• Records shown:
+-------+

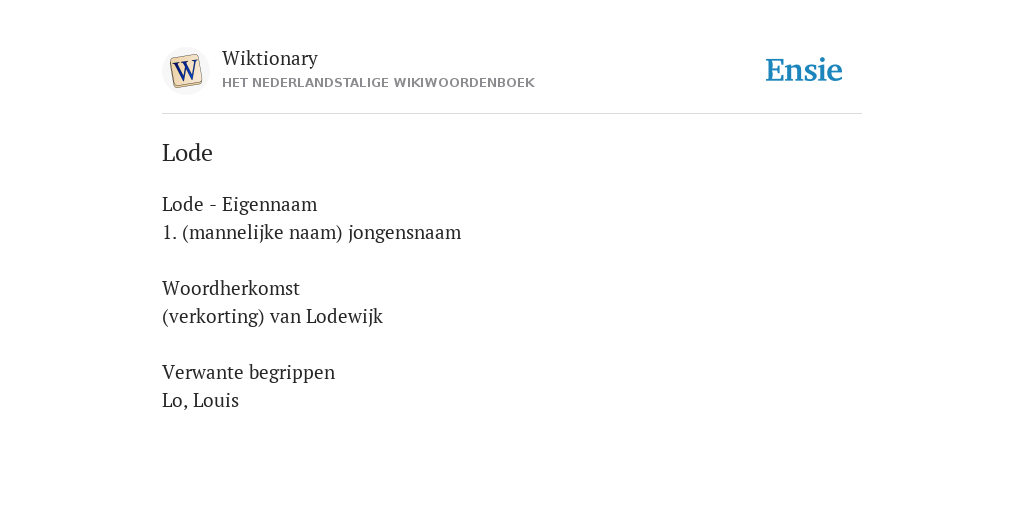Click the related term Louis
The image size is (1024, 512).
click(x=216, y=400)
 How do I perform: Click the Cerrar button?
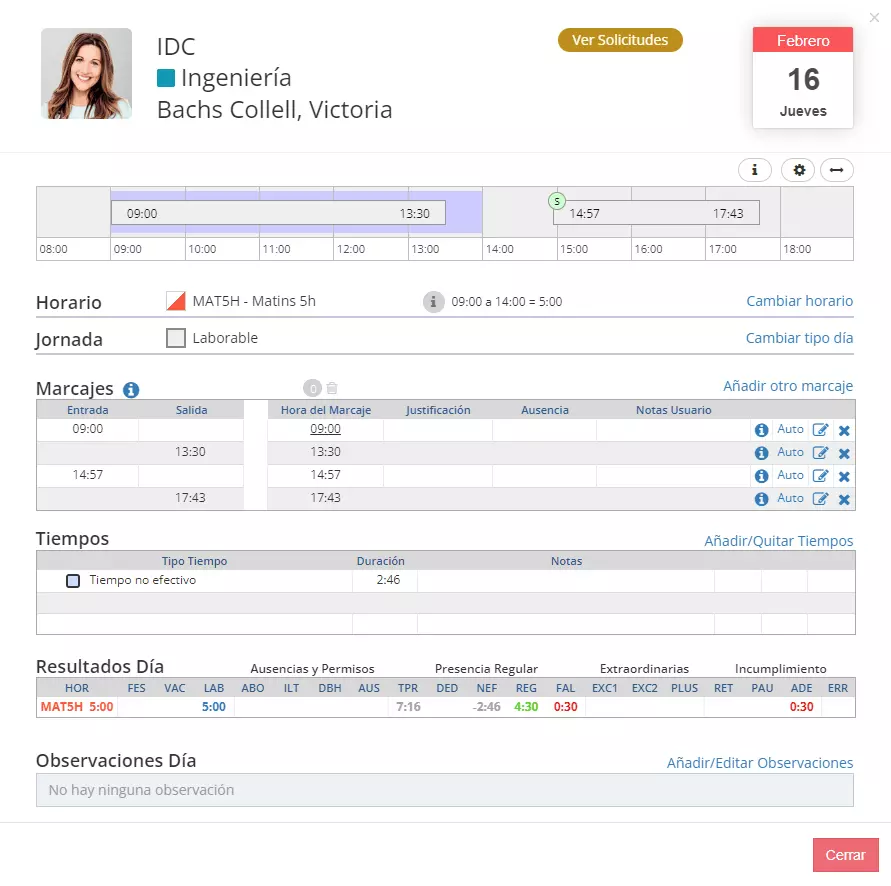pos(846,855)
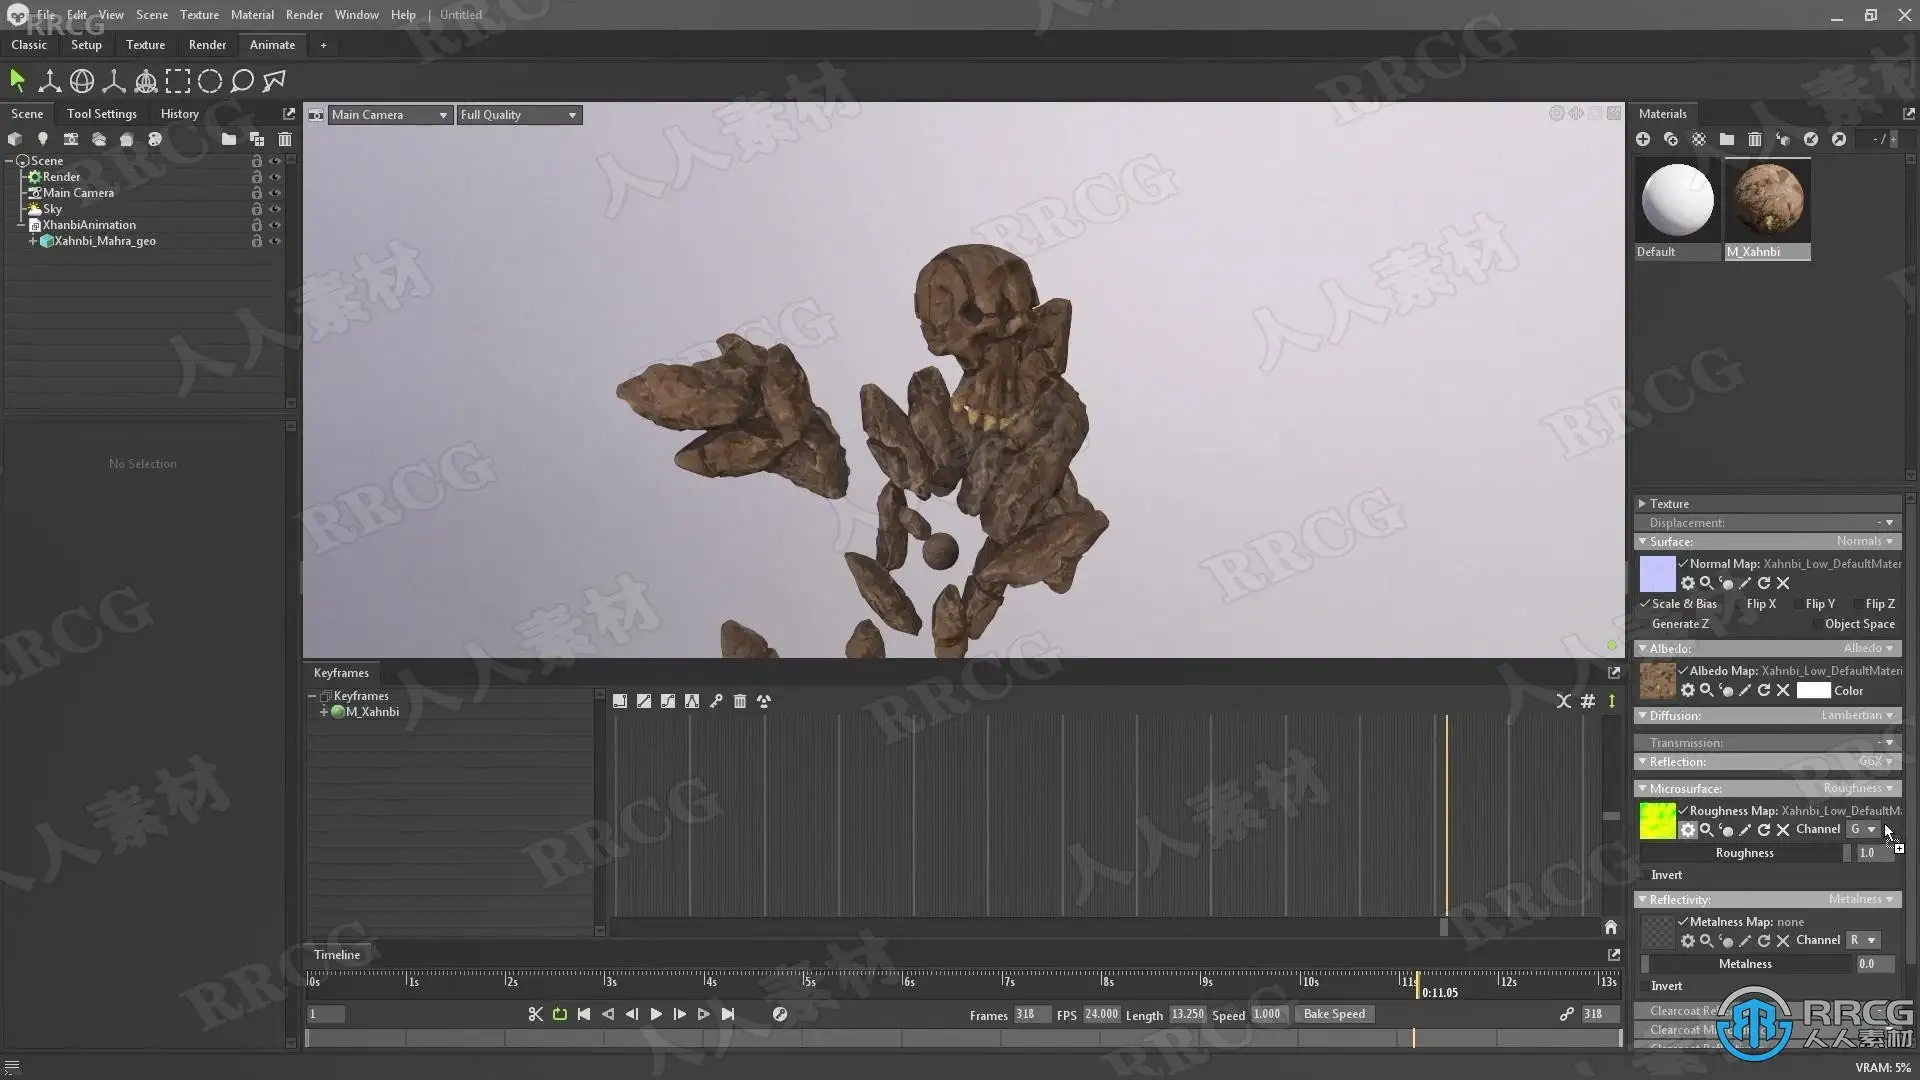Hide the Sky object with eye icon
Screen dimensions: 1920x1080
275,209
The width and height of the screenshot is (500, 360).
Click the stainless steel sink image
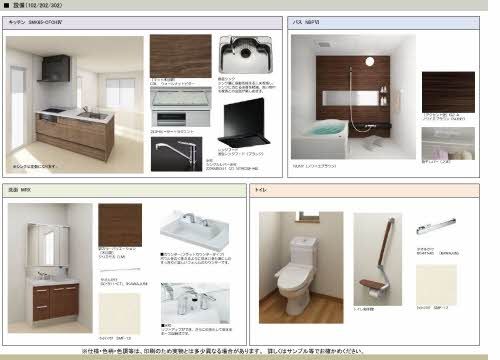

+-------+

• The problem: Please recast the lines above, starting at the one containing "The width and" (included) and running through the last of them, as a Markdown table with the columns Row and Line. Skip blank lines and leave the pictures out.

• Task answer:
| Row | Line |
|---|---|
| 1 | The width and height of the screenshot is (500, 360). |
| 2 | Click the stainless steel sink image |